Après
deux années d'élaboration, l'avant-projet de
la Loi sur la Société de l'information (LSI)
du gouvernement Jospin vient de voir le jour et d'être
envoyé, pour consultation, à diverses autorités
(CSA, CNIL, ART...). Une première étape d'un
marathon constitutionnel qui devrait amener la LSI devant
le Parlement au mieux courant 2002. Mais ce premier texte,
dont l'objectif numéro un est d'offrir un cadre juridique
à la Toile hexagonale, fait déjà couler
beaucoup d'encre parmi les professionnels de l'Internet français
: "A côté de la plaque", "un accommodement
complexe", "en retard sur son temps"...
Premier
grief : la responsabilité que le texte donne aux
hébergeurs, qui doivent signaler "promptement
aux autorités publiques compétentes des activités
ou des informations illicites". Le cas échéant,
l'avant-projet stipule que le président du Tribunal
de grande instance peut "prescrire en référé
toutes mesures propres (...) telles que celles visant à
cesser de donner accès à ce contenu". Une
orientation qui n'est pas s'en rappeler la décision
du juge Gomez dans l'affaire des objets nazis sur les enchères
de Yahoo. "Nous nous retrouvons dans une situation où
l'Internet est plus pénalisé que le monde réel,
explique Jean-Christophe Le Toquin, délégué
permanent de l'Afa (Association des fournisseurs d'accès).
Les hébergeurs ont une responsabilité énorme
et le texte laisse plein d'interprétations possibles
: où commence le caractère illicite ? Les
e-mails sont-ils concernés ? Le champ de surveillance
est donc tout à fait ingérable."
Dans le
cadre de ce contrôle des "activités et informations
illicites", l'avant-projet de la LSI jalonne également
le stockage des informations sur les échanges d'information
afin d'offrir une traçabilité technique pour
les autorités publiques. "Le hic, poursuit Jean-Christophe
Le Toquin, c'est que nous passons d'une période de
stockage de trois mois à un an. Or c'est une usine
à gaz très coûteuse pour les FAI afin
de conserver ces informations. En plus, il faut savoir jusqu'où
doit aller la démarche : les FAI doivent-ils garder
les e-mails envoyés, les adresses des expéditeurs,
l'heure des envois ?" En l'état, l'avant-projet
semble donc poser plus de questions qu'il n'apporte de réponses
aux hébergeurs et fournisseurs d'accès. D'autant
que d'autres points de la LSI, comme le dépôt
légal qui, selon le texte, s'adresse à tous
les éditeurs, et les mesures anti-spam (avec la création
d'une "liste rouge" des adresses e-mails) sont aussi
montrés du doigt par les professionnels de l'Internet.

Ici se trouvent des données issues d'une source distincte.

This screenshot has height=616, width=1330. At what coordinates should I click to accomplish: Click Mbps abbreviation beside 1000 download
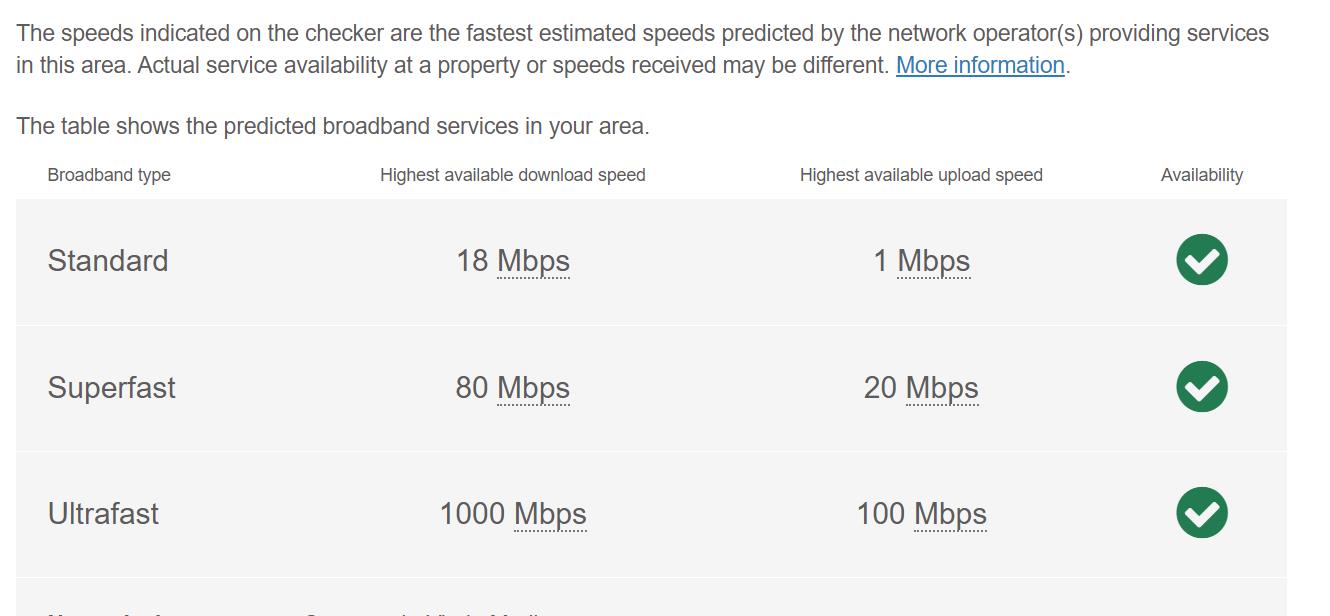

"Une mesure obsolète, selon Jean-Christophe Le
Toquin, qui est uniquement dans une logique opt-out."
Les différentes
instances qui viennent de recevoir cet avant-projet ont un
mois pour adresser leurs remarques sur cette première
mouture de la LSI. Les prochaines étapes devraient
être ensuite le Conseil d'Etat puis le Conseil des ministres,
normalement d'ici la fin du printemps. Mais face à
la levée de boucliers qu'a provoqué le texte
au sein de l'Internet français, il est désormais
fort probable que les différents ministères
impliqués dans le dossier (Justice, Intérieur
et Bercy) revoient leur première copie afin d'éviter
un parcours qui s'annonce déjà semé d'embûches.